[Pixel coordinate grounding data]

_ _ _ _ _ _ _

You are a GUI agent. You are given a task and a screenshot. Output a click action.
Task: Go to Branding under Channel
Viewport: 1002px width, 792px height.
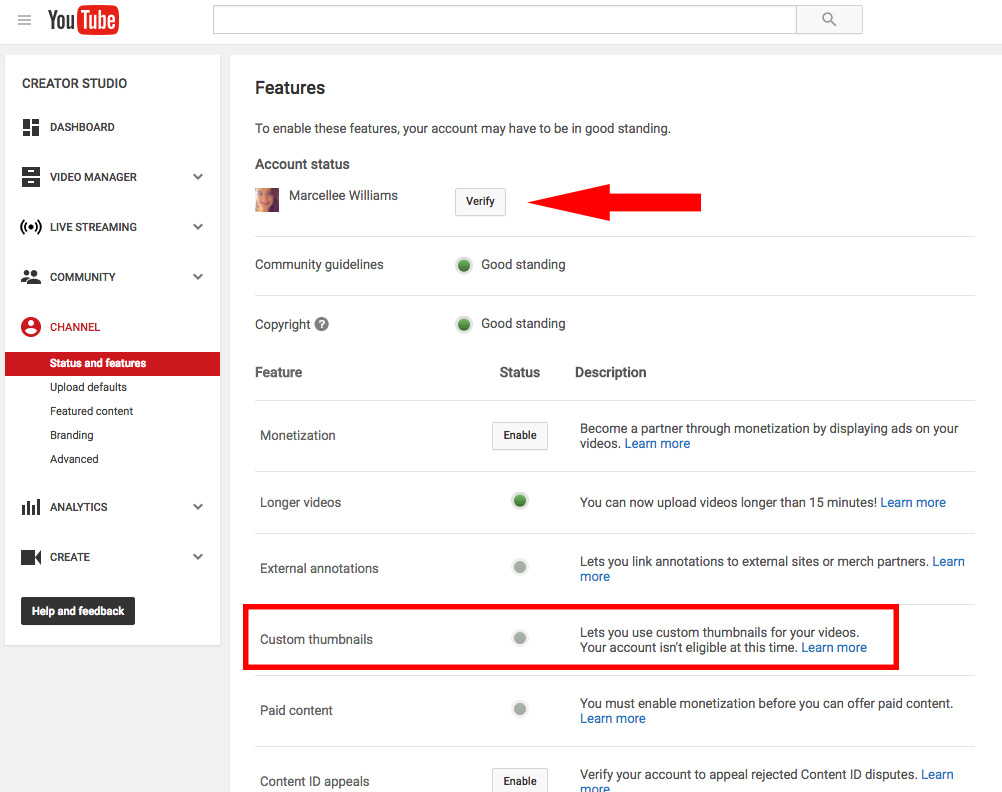[x=72, y=435]
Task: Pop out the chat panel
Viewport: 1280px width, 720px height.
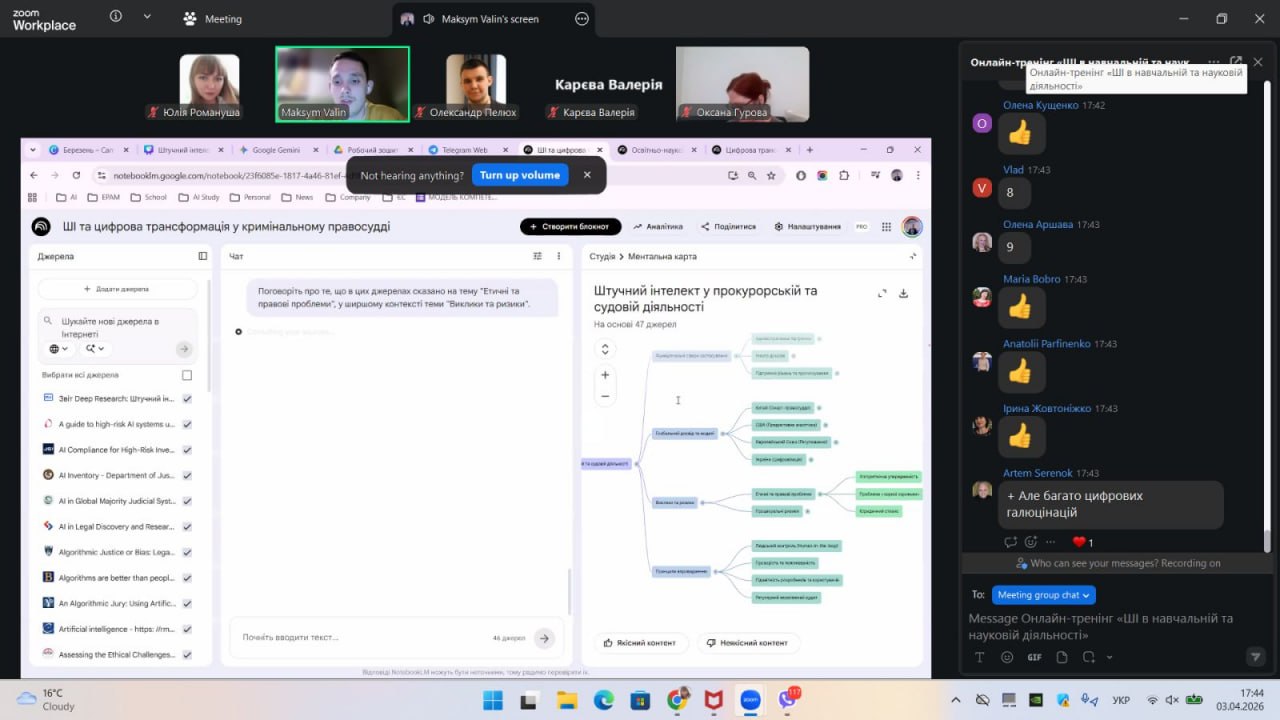Action: 1236,62

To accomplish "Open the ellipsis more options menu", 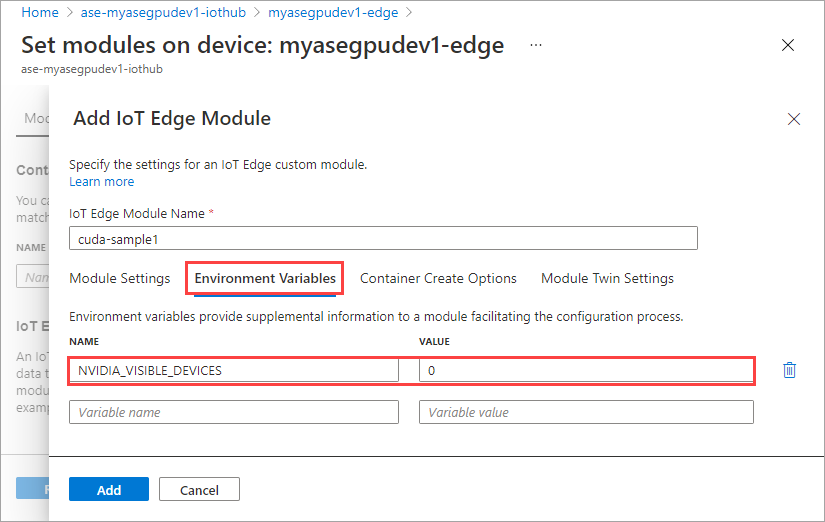I will pos(536,45).
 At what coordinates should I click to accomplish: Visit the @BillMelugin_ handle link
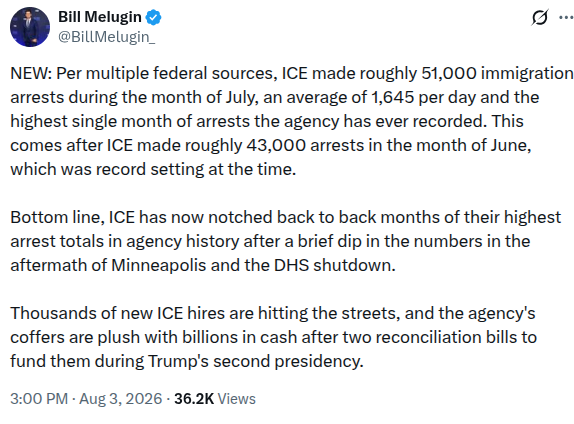[x=107, y=37]
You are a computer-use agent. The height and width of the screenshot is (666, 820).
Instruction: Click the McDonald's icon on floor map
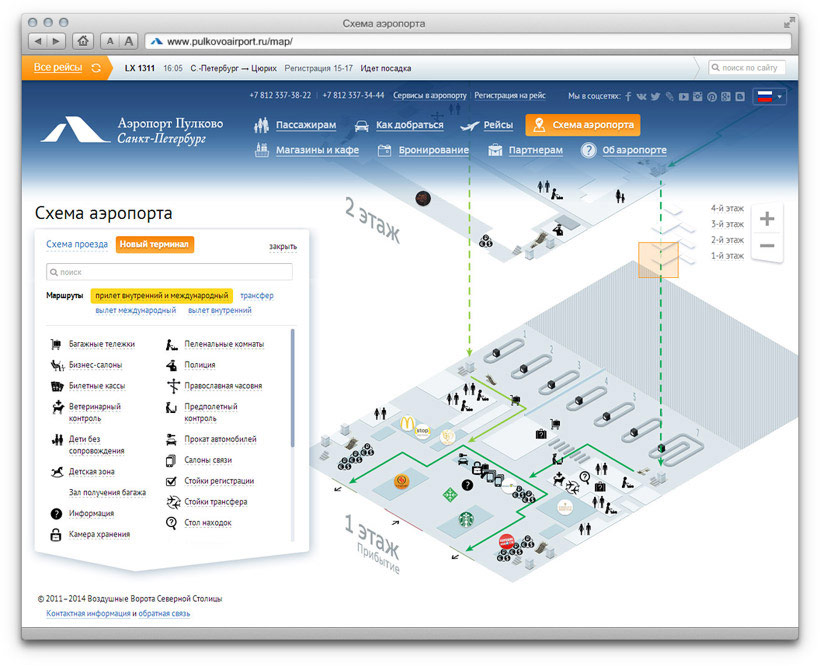tap(407, 423)
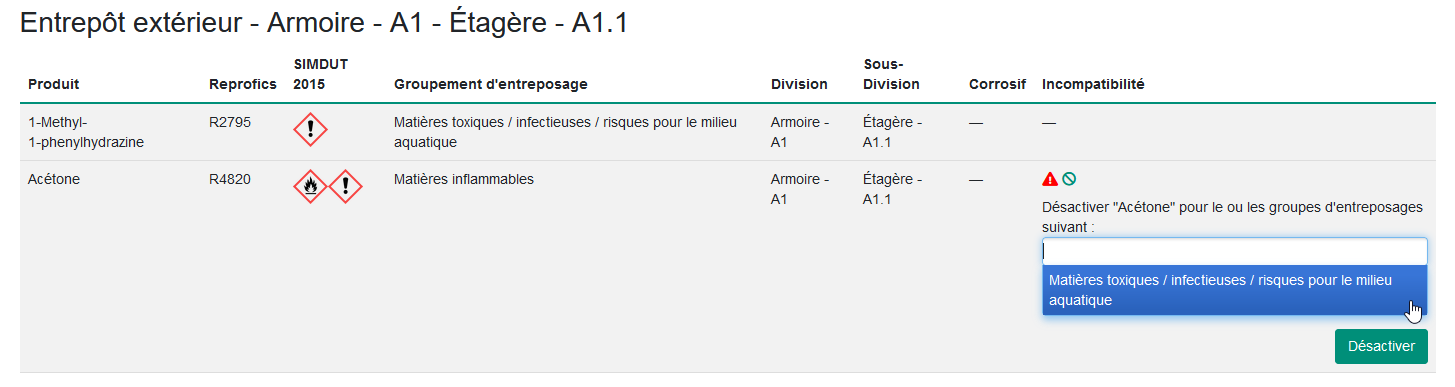Click the Division column header
This screenshot has height=387, width=1455.
tap(799, 84)
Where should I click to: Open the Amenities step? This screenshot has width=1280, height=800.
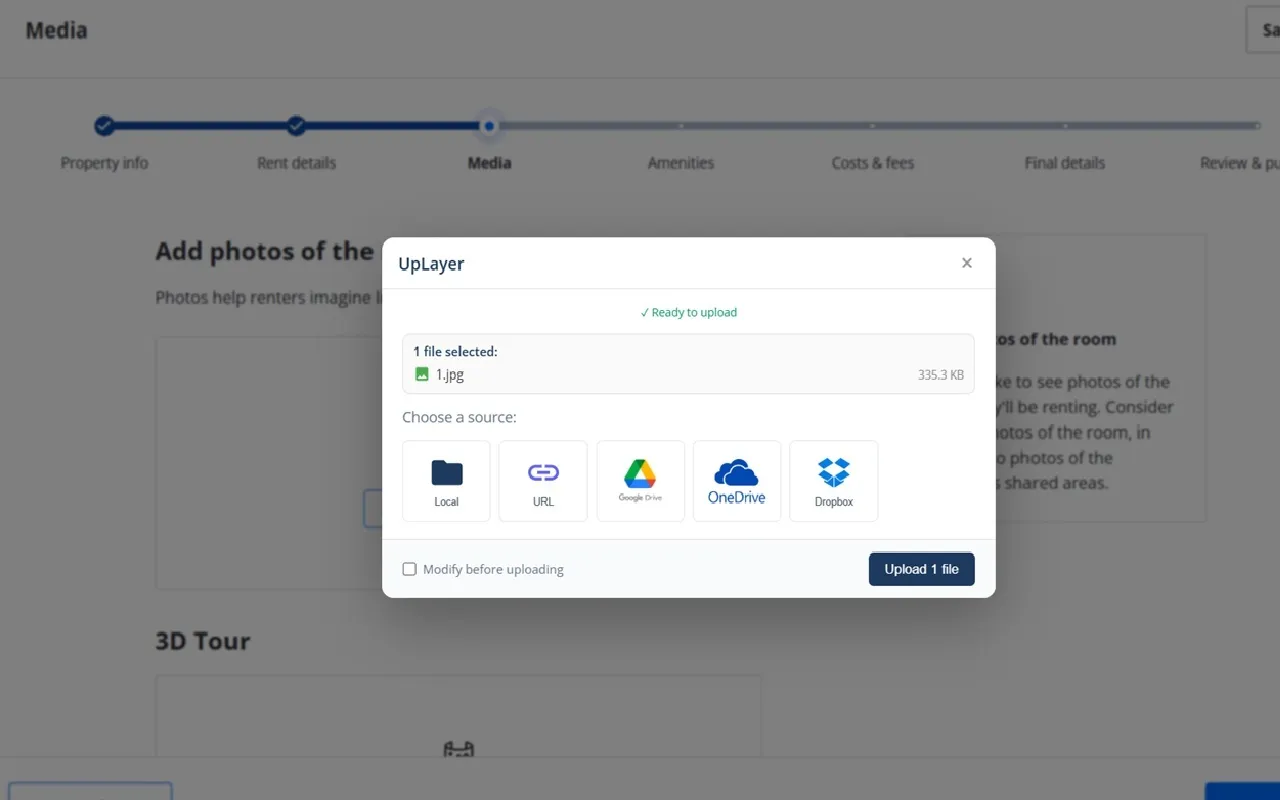(681, 163)
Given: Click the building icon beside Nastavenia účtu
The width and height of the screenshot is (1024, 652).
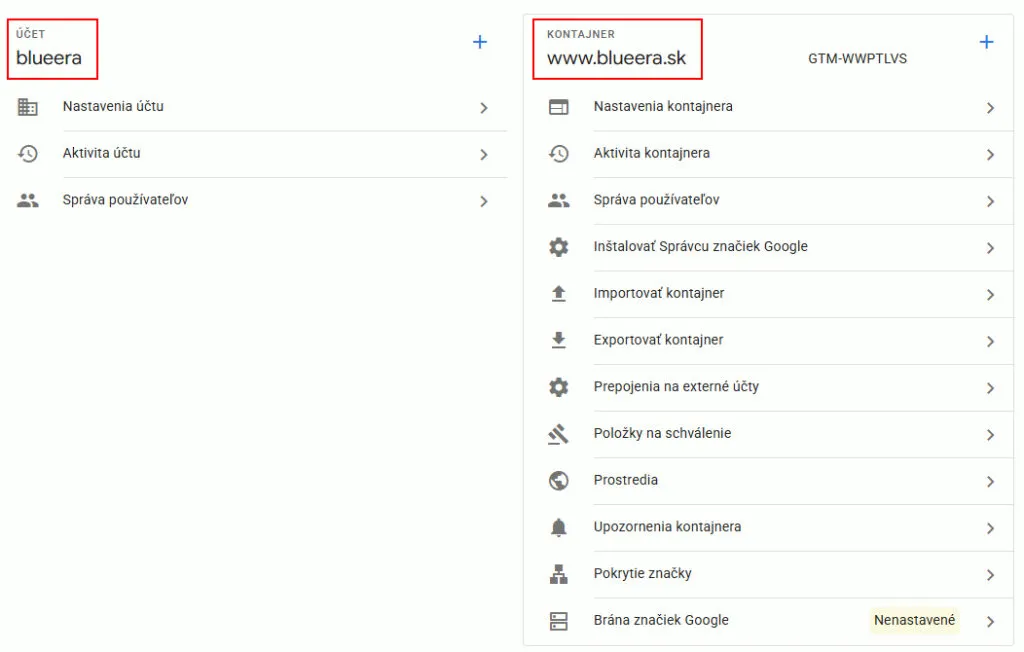Looking at the screenshot, I should (28, 107).

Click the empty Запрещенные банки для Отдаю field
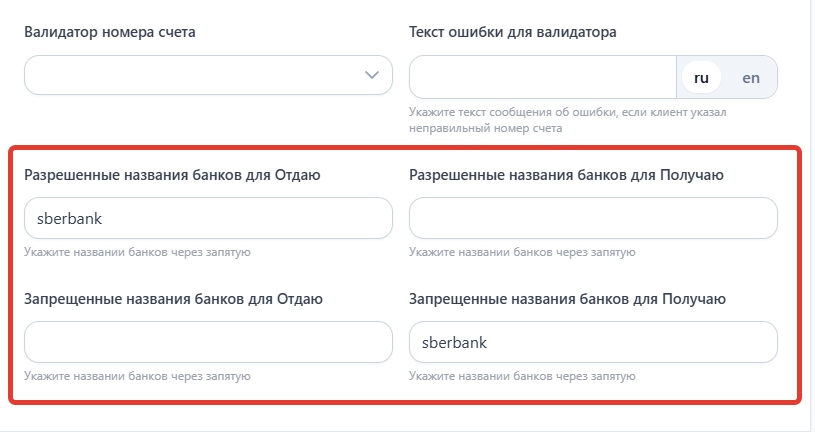208,342
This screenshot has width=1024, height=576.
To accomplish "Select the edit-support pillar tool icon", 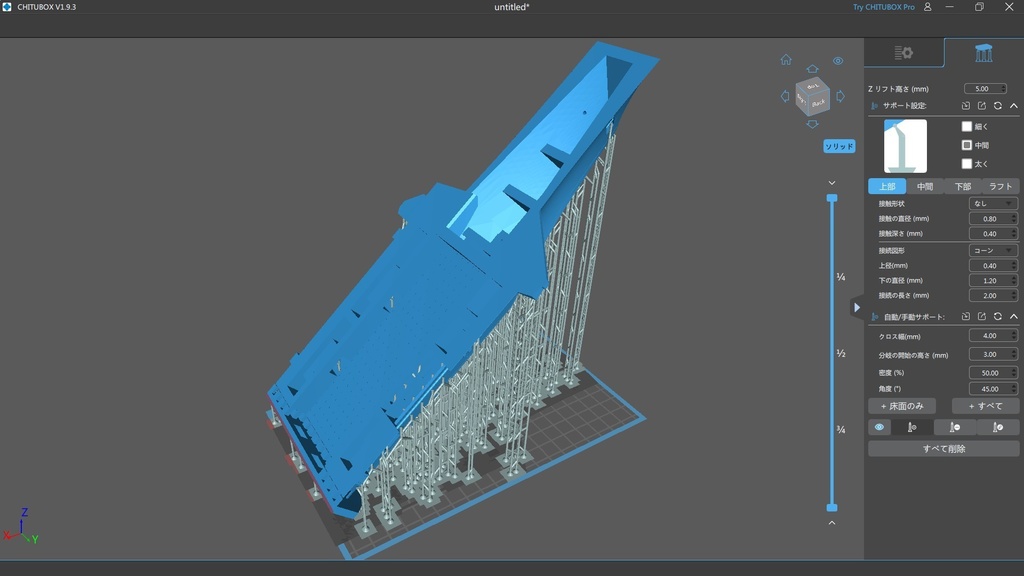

_ _ _ _ _ _ _

**ABOUT THIS EXERCISE**
Write only the number of lines in the entries where the string "agent" occurs.

**COMPLETED EXERCISE**
2